* [PASSAGE]:

# # # #

Cancel

Zona inquinata a film by F. J. Ossang. 1983, France, 21 min. Gangsters, cowboys, and rockers battle through the lens of a punk futurist filmmaker.

This film screened exclusively for a week and is currently not available online.

This week, Le Cinéma Club steers its course toward the Zona inquinata. It’s a deceptive, illusory place, a wasteland where all lives are on the line, where phantoms wander and discarded genres burst into flame. It’s also one of the first films of French filmmaker F. J. Ossang, a punk futurist always looking to the past, but in order to imagine worlds to come.

 

 

We present this audacious, lyrical and cinema-saturated early work on the occasion of the US release of Ossang’s new film 9 Fingers (this year’s winner of the Best Director award at Locarno), opening November 2 at New York’s Anthology Film Archives alongside a complete retrospective.

# # # #

* [TO DO]:
1: According to the passage on Zona inquinata, why is Le Cinéma Club presenting this early work now? Answer in one to three sentences.
2: Carry on the passage on Zona inquinata from its last sentence.

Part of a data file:

# # # #

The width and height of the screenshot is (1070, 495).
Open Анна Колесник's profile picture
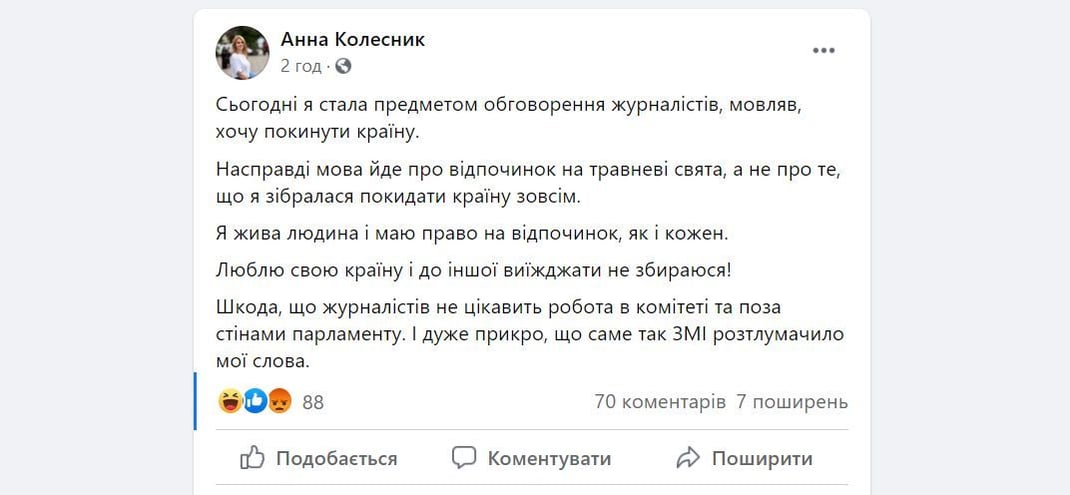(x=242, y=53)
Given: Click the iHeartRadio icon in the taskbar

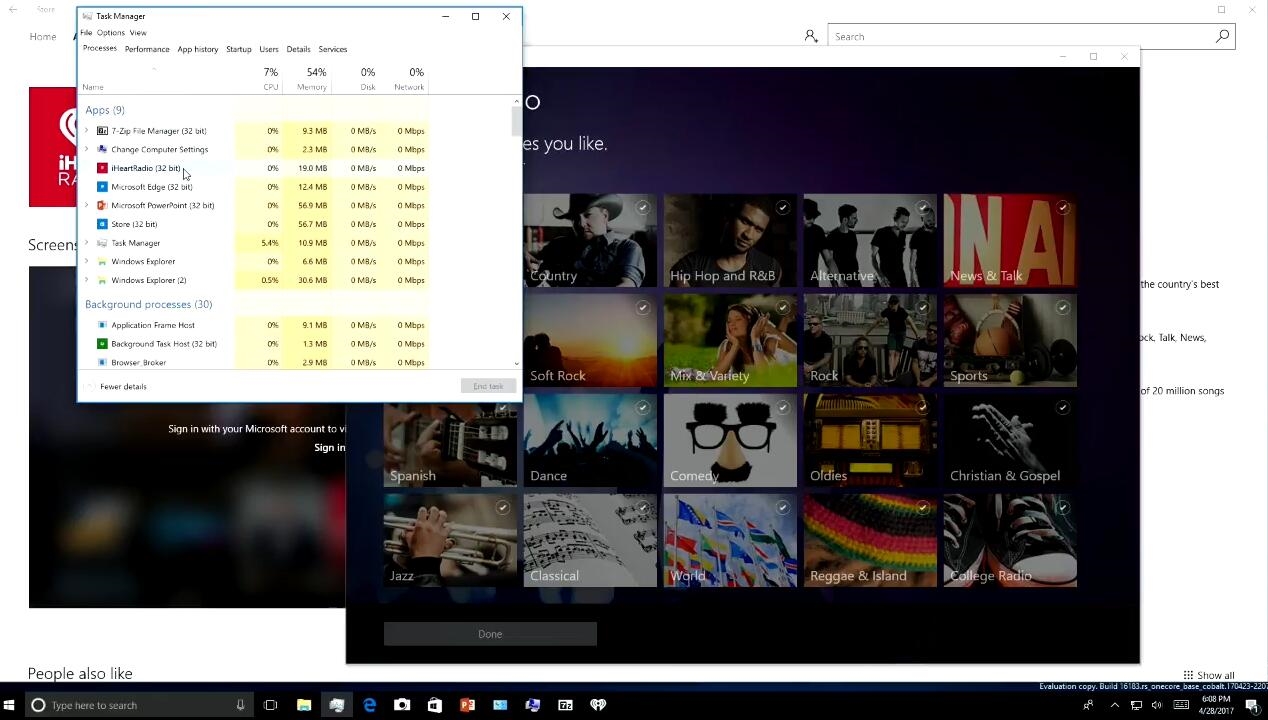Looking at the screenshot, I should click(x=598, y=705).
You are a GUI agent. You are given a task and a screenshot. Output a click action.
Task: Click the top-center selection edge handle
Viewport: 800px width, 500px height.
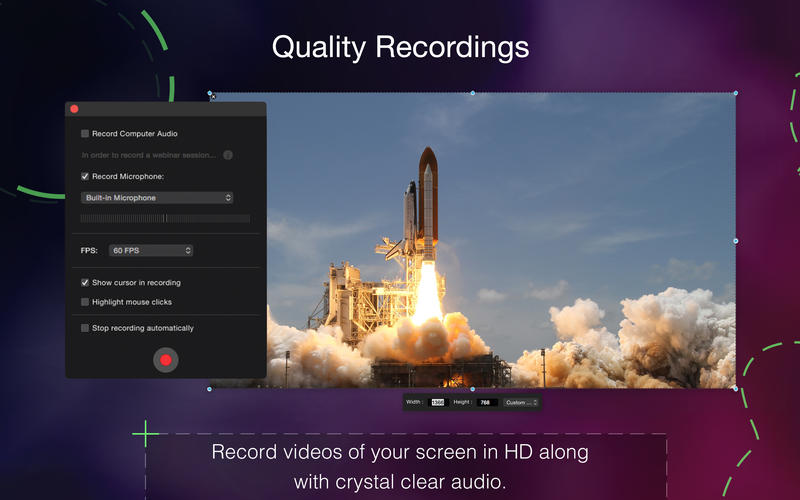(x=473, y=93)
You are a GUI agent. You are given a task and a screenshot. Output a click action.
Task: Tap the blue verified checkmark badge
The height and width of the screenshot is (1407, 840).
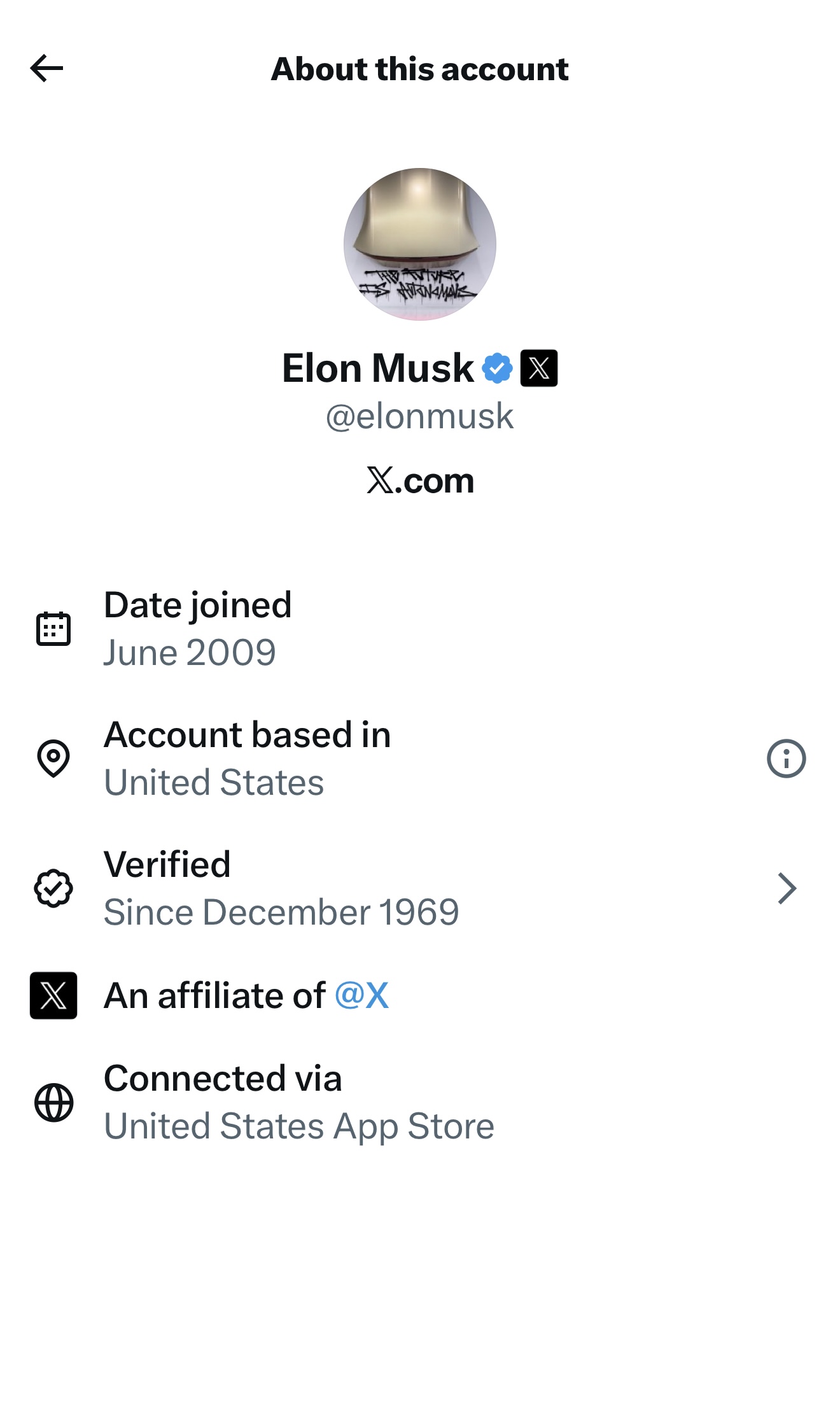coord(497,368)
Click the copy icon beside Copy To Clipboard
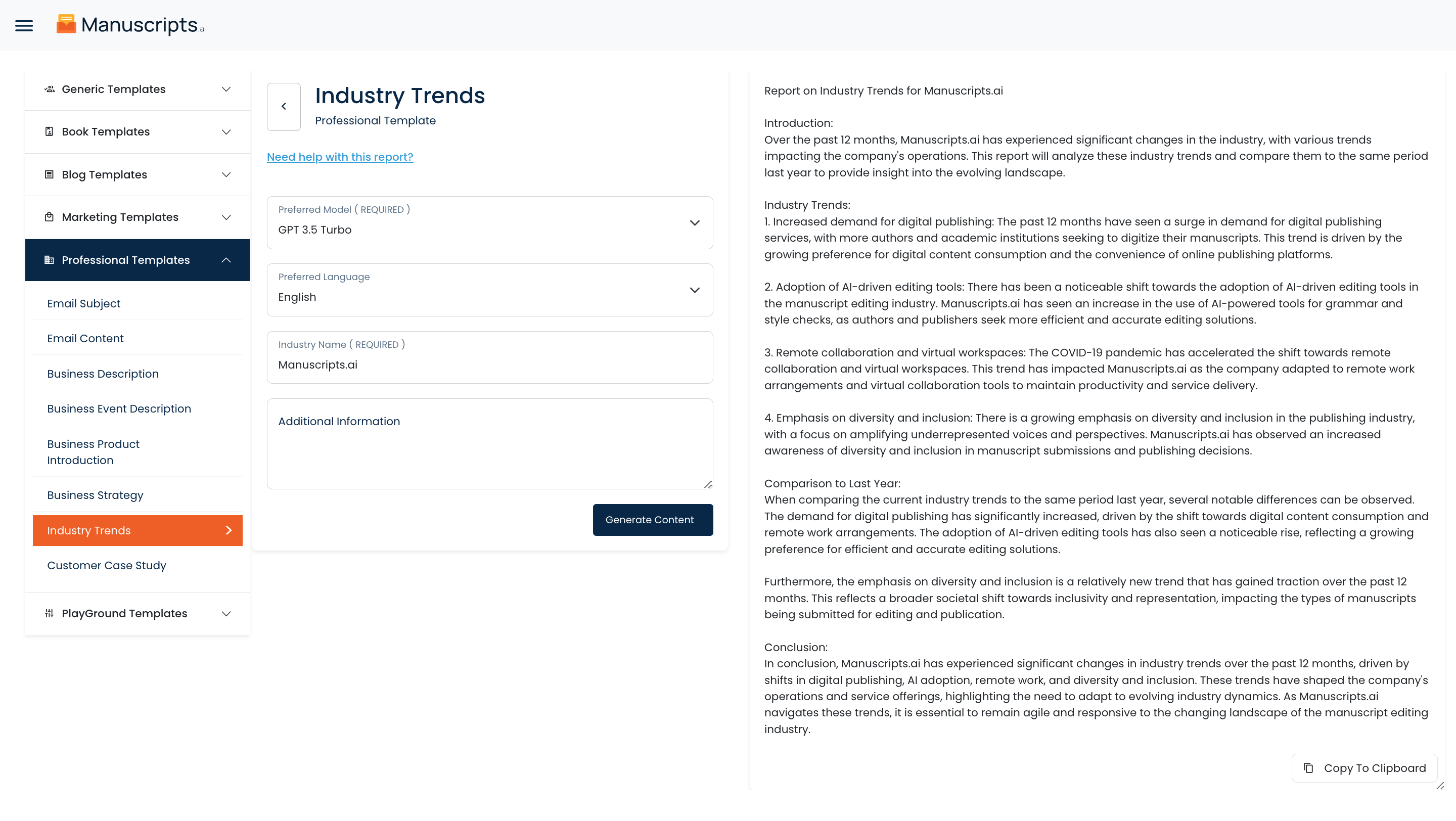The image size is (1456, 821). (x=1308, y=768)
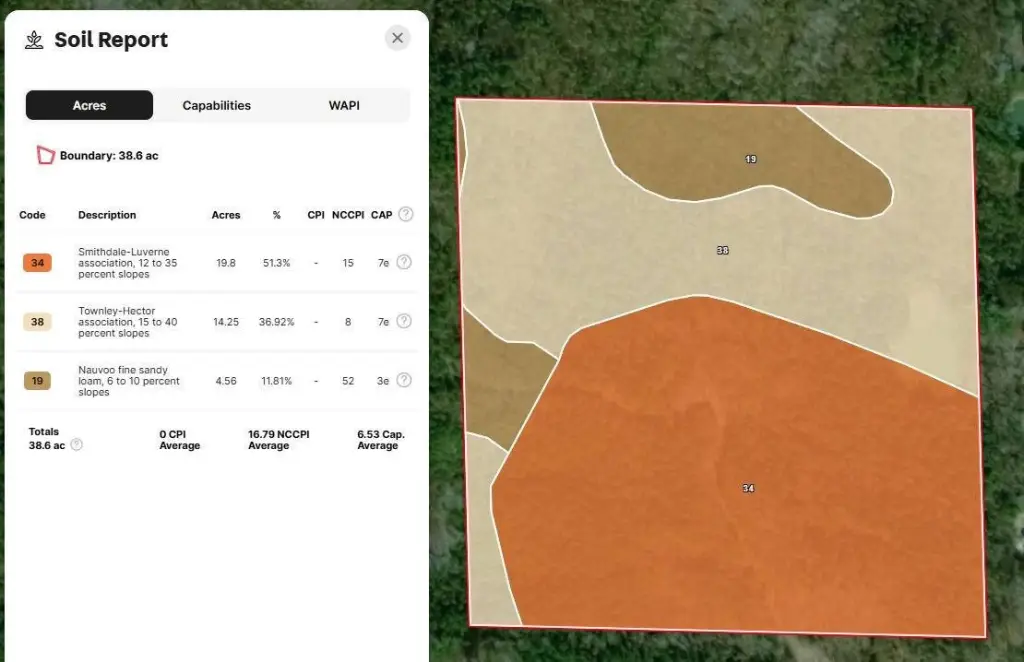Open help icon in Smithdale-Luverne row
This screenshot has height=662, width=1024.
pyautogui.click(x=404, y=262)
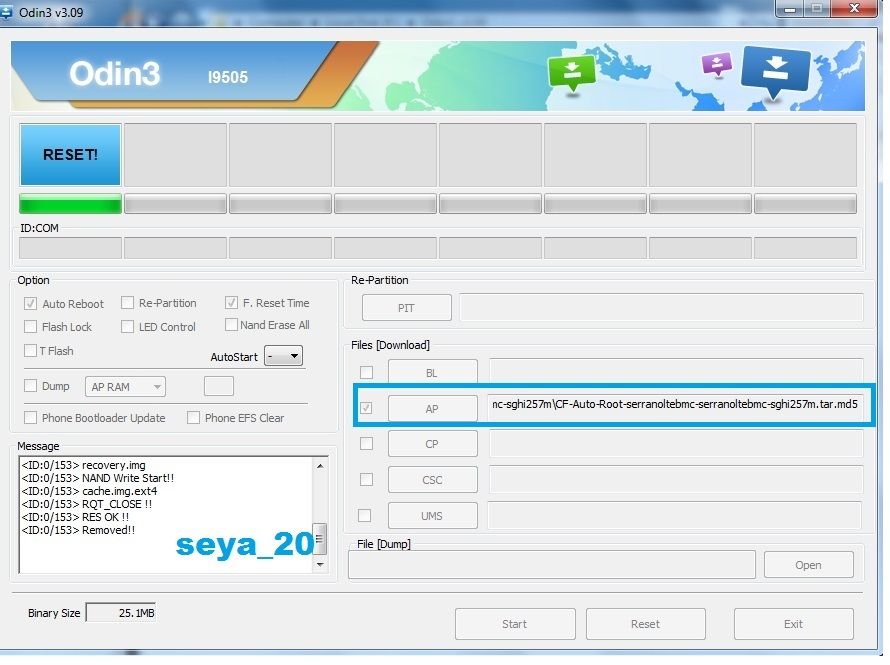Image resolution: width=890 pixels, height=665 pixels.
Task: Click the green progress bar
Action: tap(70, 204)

# # # #

* [RESPONSE LIST]:
1: Le Cinéma Club is presenting it on the occasion of the US release of Ossang's new film 9 Fingers, which won the Best Director award at Locarno that year. That film opens November 2 at New York's Anthology Film Archives alongside a complete retrospective.

2:
“Zona inquinata” means “polluted area” in Italian. This pollution is partly that of disparate languages and cultures into each other, and the incendiary compounds that result. This is a film in which a French-speaking gang with a motley of accents plot to kill an American cowboy with the name of German car. The cowboy watches an English punk on TV, and the punk looks back with murder in his eyes… or is it recognition? We’re in Europe, or America, or perhaps some confusion of the two, a non-place that only exists within television or its viewers’ imaginations. But the Polluted Zone is also the world, and like the Zone in Tarkovsky’s Stalker (1979), a place both sick, deranged, and teeming with life and strange possibility, including that of a new conception of “the international”, one political and poetic.

 

In his debut short, 1982’s The Last Enigma, Ossang proposed a history of cinema: Méliès, Caligari, Clair, Eisenstein, Buñuel, Chaplin, Debord and… himself. Zona inquinata (1983) is the first fulfillment of that promise. It was made with the close collaboration of other filmmakers and artists, including Pascale Ferran (who shot it), Robert Cordier (who acts), and Ossang’s band MKB (who provide the propulsive title track).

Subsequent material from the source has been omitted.